Konuşmanın gerisini bekledim, sustu.Sonra “kendini tanı” dedi aynı büyülü, etkileyici olmaya çalışan ses.
“iyi de, neden?” dedim. “Kendini tanıma çabasının amacı ne?”
Soruma şaşırmış gibi,bön bön baktı. ” eee.. senden başka hiç birşey yok, dolayısıyla kendini tanıyamazsan, bomboş yaşayıp gideceksin”
Dünyanın kendisi gerçek değil miydi yani. Kendini tanıma, dünyayı tanıma amacı için bir araçtan başka bir şey olamazdı bence. İnsanı kendi içine gömen; gözlerini kendi içine çevirip o karanlığı herşey olarak gösteren bu çarpık anlayış sinir bozucuydu.
“Hiç birşey yok mu gerçekten. O halde Allah aşkına sen kimsin ve neden kendi dışındaki bir yokluğa laf atlaymaya çalışıyorsun.”
Bu sözüme sinirlenmişe benziyordu. Hemen saatine baktı. “Kusura bakma bir yere yetişmem gerek, gitmeliyim, hoşçakal” deyip gitti.

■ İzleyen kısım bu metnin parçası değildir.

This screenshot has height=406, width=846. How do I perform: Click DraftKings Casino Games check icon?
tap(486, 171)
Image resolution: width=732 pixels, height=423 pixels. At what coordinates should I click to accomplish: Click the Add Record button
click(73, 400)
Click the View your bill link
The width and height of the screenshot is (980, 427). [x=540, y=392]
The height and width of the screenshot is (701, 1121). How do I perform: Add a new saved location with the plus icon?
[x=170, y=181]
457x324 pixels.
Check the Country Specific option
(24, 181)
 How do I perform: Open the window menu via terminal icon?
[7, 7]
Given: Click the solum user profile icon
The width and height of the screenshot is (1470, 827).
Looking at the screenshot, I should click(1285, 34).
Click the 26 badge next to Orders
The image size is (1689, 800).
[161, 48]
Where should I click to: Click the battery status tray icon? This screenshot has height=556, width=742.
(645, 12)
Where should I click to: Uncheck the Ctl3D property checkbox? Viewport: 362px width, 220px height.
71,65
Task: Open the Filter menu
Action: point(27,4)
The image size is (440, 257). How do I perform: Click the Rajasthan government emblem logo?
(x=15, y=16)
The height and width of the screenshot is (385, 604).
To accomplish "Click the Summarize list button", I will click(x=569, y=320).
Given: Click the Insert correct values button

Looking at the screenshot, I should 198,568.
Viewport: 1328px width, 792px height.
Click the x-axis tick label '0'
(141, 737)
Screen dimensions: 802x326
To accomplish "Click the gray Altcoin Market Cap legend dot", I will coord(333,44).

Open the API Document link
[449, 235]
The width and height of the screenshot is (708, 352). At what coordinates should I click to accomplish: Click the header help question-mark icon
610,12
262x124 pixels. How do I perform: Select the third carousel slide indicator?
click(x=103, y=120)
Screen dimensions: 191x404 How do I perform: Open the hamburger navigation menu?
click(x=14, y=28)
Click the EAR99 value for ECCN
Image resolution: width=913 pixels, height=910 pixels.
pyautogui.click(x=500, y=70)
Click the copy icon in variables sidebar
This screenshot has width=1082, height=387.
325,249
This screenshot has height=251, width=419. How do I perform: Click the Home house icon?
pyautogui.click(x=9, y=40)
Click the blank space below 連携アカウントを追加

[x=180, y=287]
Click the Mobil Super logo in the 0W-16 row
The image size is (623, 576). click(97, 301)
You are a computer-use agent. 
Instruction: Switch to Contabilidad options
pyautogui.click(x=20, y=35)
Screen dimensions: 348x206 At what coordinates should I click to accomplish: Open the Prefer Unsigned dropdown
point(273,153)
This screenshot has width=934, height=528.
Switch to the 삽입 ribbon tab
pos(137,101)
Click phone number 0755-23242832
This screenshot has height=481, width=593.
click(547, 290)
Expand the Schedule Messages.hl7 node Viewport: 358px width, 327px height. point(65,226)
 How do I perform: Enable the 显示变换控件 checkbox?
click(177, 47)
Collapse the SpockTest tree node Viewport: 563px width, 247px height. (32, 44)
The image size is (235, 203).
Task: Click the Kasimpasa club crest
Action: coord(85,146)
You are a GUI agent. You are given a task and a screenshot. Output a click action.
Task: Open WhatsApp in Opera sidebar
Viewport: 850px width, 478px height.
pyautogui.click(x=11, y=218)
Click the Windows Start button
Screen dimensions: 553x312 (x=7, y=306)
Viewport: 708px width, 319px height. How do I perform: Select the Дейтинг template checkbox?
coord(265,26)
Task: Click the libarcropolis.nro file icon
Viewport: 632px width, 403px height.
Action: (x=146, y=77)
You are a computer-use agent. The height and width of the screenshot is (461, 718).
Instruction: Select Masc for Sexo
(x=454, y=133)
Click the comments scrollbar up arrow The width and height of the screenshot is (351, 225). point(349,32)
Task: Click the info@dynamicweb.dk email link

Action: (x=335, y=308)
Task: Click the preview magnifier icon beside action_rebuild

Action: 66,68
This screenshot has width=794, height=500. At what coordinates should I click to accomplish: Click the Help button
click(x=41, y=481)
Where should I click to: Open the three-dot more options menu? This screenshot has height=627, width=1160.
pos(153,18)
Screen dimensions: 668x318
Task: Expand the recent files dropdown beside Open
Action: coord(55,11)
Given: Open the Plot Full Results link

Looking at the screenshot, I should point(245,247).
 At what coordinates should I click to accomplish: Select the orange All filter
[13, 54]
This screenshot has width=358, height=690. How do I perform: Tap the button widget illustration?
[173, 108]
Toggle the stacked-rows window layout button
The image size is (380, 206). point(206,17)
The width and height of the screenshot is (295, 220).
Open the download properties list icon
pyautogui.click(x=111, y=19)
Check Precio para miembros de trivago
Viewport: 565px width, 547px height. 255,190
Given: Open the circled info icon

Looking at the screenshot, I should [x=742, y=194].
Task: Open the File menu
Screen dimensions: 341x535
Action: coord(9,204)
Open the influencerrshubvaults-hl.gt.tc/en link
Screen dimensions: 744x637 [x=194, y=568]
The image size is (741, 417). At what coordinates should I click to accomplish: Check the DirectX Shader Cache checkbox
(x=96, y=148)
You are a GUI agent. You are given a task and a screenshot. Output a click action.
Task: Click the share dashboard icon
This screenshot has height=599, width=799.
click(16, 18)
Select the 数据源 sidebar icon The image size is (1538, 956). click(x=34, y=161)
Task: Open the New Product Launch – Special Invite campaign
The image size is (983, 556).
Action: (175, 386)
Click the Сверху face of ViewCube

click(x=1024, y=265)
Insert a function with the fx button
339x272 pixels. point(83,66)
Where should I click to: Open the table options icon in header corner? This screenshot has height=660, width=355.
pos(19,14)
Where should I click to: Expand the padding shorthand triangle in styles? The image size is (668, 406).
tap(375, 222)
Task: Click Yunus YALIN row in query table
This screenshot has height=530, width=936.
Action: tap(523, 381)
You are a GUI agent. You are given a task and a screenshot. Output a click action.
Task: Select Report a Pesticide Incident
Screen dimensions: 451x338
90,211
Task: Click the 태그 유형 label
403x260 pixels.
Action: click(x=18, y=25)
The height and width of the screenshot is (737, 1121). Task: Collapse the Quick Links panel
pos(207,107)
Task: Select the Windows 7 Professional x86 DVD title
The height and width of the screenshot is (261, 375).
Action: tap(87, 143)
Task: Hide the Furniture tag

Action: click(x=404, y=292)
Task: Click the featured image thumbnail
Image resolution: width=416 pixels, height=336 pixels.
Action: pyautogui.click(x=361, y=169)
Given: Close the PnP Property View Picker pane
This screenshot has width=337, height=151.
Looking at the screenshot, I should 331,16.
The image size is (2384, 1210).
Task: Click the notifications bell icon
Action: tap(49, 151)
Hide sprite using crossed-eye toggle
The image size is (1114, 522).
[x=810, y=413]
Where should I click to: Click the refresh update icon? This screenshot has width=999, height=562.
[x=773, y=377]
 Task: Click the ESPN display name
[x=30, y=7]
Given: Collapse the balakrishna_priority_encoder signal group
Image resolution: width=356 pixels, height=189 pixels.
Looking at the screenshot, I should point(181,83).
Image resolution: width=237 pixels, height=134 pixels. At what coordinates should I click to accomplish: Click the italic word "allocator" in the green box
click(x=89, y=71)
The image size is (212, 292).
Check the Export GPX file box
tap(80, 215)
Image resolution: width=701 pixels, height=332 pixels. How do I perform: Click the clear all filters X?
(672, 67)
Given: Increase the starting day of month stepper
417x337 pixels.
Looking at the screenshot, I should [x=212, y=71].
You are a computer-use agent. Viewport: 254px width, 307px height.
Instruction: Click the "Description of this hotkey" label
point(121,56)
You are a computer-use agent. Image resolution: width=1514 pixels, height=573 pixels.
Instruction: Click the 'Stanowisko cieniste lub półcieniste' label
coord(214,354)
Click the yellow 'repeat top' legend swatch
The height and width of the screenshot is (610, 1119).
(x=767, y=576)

Sanırım hiç kimse ona soru sormamıştı bu güne kadar. Reddettiği ve yokluk olarak var kıldığı şeyden ses çıkması onu öfkelendirmişti.Ben ise bir yandan ölesiye gülmek isterken, diğer yandan insanların bu ipe sapa gelmez fikirlerine inanacak kadar aptallaşmalarına ölesiye üzülüyordum.